Джимми машет рукой, показывая, что жаловаться нечего, и приближается к зеркалу. Срабатывают датчики, реагирующие на свет, из крана начинает питься вода, и Джимми, склоняясь над раковиной, моет руки. Грязь и кровь, смытые с кожи, образуют густой бульон, закручивающийся крохотным водоворотом в сливном отверстии раковины. Я чувствую плечом прикосновение тела Джимми, но его единственный уцелевший глаз пригвоздил меня к отражению в зеркале, и я не могу или не хочу оборачиваться.
— Это сон?
Джимми пожимает плечами и продолжает опирать руки.

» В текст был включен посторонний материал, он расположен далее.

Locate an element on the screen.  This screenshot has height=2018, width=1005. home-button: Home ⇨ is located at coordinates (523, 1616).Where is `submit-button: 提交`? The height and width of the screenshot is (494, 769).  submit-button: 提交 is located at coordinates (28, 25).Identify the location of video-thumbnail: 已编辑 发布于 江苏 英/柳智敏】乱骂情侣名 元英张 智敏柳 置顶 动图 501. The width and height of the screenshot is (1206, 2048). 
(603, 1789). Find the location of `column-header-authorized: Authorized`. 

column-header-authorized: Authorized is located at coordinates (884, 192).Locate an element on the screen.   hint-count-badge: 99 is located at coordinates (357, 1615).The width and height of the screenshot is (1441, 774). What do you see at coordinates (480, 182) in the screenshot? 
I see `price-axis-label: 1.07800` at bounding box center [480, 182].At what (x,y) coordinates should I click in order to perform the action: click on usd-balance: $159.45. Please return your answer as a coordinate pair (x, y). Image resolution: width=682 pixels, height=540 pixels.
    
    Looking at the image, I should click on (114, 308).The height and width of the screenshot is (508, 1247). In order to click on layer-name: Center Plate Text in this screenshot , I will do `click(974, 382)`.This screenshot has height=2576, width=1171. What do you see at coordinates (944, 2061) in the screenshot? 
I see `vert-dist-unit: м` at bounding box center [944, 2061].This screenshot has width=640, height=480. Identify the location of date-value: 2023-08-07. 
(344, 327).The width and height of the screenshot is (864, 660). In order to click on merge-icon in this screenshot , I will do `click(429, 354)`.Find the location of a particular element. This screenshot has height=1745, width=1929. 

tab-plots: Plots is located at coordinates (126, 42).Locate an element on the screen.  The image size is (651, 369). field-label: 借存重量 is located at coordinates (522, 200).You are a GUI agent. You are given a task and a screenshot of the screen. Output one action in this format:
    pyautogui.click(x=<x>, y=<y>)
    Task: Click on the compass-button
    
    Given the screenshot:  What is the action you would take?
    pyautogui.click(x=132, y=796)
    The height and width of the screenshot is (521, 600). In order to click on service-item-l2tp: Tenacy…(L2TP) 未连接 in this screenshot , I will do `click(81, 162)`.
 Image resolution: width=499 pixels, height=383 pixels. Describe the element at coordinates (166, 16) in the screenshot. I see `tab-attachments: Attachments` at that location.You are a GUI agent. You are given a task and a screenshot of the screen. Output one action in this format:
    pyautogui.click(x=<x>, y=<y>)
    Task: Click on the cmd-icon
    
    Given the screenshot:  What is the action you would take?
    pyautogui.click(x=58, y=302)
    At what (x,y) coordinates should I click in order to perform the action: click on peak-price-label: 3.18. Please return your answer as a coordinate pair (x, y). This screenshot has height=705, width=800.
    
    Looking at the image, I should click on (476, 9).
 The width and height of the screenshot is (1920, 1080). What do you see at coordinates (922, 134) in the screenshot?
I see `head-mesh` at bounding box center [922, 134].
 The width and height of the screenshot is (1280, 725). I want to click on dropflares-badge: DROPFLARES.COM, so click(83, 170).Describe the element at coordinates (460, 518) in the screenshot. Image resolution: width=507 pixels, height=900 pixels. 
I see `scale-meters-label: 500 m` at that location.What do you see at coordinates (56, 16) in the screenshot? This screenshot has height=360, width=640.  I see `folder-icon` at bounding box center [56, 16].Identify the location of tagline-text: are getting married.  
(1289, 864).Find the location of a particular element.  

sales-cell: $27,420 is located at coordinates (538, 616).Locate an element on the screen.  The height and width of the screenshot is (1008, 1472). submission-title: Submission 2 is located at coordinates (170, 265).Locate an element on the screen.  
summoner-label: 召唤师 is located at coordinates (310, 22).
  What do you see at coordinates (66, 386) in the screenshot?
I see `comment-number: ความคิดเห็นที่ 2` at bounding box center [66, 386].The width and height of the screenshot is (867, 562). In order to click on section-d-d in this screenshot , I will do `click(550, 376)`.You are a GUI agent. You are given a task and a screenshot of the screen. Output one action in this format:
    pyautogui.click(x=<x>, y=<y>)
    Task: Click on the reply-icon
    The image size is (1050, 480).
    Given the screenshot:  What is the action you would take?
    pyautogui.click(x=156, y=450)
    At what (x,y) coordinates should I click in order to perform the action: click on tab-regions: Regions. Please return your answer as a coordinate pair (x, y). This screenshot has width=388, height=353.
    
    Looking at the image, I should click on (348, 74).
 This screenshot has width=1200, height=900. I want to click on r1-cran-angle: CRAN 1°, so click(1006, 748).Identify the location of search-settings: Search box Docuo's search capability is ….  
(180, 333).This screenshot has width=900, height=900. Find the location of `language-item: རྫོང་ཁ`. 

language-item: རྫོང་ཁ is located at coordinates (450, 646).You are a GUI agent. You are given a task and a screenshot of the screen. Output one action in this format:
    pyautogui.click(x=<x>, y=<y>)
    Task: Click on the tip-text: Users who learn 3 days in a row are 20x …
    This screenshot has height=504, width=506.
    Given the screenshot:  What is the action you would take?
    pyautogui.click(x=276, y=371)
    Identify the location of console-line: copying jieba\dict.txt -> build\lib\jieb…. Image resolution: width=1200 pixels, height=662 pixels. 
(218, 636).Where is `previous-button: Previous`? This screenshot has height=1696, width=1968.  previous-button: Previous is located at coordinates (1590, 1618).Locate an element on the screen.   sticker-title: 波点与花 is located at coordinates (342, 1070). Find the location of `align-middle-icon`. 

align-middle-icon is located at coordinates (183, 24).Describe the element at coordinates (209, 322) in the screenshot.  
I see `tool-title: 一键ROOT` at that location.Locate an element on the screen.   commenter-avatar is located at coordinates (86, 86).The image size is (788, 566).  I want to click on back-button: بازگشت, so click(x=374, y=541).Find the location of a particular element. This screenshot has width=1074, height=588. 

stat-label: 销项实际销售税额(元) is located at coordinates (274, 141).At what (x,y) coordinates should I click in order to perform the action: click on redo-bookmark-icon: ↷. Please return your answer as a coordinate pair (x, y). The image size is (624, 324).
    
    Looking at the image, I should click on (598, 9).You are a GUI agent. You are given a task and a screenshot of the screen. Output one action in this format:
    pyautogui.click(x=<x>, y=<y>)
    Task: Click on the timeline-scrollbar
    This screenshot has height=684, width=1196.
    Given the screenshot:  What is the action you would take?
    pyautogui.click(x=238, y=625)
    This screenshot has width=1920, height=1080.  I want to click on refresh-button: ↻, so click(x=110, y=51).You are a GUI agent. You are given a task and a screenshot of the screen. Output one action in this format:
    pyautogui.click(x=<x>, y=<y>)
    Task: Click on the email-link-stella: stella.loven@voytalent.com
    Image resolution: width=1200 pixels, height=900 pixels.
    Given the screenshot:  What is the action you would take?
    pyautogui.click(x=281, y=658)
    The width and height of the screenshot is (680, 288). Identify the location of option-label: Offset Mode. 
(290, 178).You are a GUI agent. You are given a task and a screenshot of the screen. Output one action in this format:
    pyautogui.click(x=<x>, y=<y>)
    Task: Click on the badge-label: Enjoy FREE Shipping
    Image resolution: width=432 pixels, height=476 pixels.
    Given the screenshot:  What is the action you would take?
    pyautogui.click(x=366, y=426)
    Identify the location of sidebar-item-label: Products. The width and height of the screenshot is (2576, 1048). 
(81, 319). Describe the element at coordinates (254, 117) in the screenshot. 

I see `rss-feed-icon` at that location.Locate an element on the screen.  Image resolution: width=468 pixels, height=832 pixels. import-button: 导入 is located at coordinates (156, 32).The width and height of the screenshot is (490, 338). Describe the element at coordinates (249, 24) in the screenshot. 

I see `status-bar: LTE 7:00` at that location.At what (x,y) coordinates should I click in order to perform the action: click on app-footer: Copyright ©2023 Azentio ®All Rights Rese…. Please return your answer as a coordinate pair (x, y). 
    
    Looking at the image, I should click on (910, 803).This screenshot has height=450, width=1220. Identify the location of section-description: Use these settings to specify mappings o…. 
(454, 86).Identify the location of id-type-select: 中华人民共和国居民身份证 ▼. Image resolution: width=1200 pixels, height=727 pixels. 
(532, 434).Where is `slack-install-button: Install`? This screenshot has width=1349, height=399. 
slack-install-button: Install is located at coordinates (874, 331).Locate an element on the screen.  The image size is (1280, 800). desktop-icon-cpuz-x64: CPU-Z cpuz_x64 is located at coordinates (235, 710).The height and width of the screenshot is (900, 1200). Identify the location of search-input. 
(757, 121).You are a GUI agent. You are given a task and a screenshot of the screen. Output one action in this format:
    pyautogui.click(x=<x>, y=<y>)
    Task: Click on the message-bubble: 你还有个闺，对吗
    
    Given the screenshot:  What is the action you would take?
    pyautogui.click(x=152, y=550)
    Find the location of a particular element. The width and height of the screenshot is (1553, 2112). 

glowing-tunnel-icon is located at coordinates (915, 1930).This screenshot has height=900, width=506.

— Это край, — отвечает он.
— Край чего?
— Всего.
Всем своим видом Джимми показывает, что речь идёт о чем-то само собой разумеющемся.
— Мне казалось, ты приходишь ко мне только во сне, — говорю я, как бы ненароком бросая взгляд на его руки.
С ними что-то не так; сколько бы грязи ни отскреб Джимми, остается все больше и больше. Ею уже забита вся раковина.
— Что ж, можно сказать и так, приятель. Сны, галлюцинации, вызванные стрессом, или напряженная работа мысли, как сейчас. Понимаешь, это и есть край. Трещина в действительности. То, где наступает конец таким глупым ублюдкам, как я.
— Джимми, ты умер. Я уже устал повторять тебе это.
— Угу. — Он трясет головой. — Но для того, чтобы добраться до меня, ты должен сам спуститься в трещину.
Бульон из крови и грязи начинает стекать в раковину, и я вдруг понимаю, что, когда он вытечет весь, Джимми тоже исчезнет.
— Ты говоришь…
Он печально качает головой.
— Все это слишком сложно, мать твою, чтобы вдаваться в подробности. Ты ошибочно полагаешь, что в наших руках находятся рычаги контроля действительности, только потому, что мы можем зафиксировать какие-то её отдельные крохи. Но все гораздо серьёзнее, приятель. Гораздо серьёзнее.
— Джимми, — беспомощно развожу руками я, — что мне делать, блин?
Он отступает назад от раковины, и его изуродованное лицо искривляется в жуткой усмешке.
— Вирусная атака, — отчётливо произносит Джимми. При воспоминании о моем собственном крике на побережье Инненина меня прошибает холодный пот. — Ты ведь не забыл, не так ли?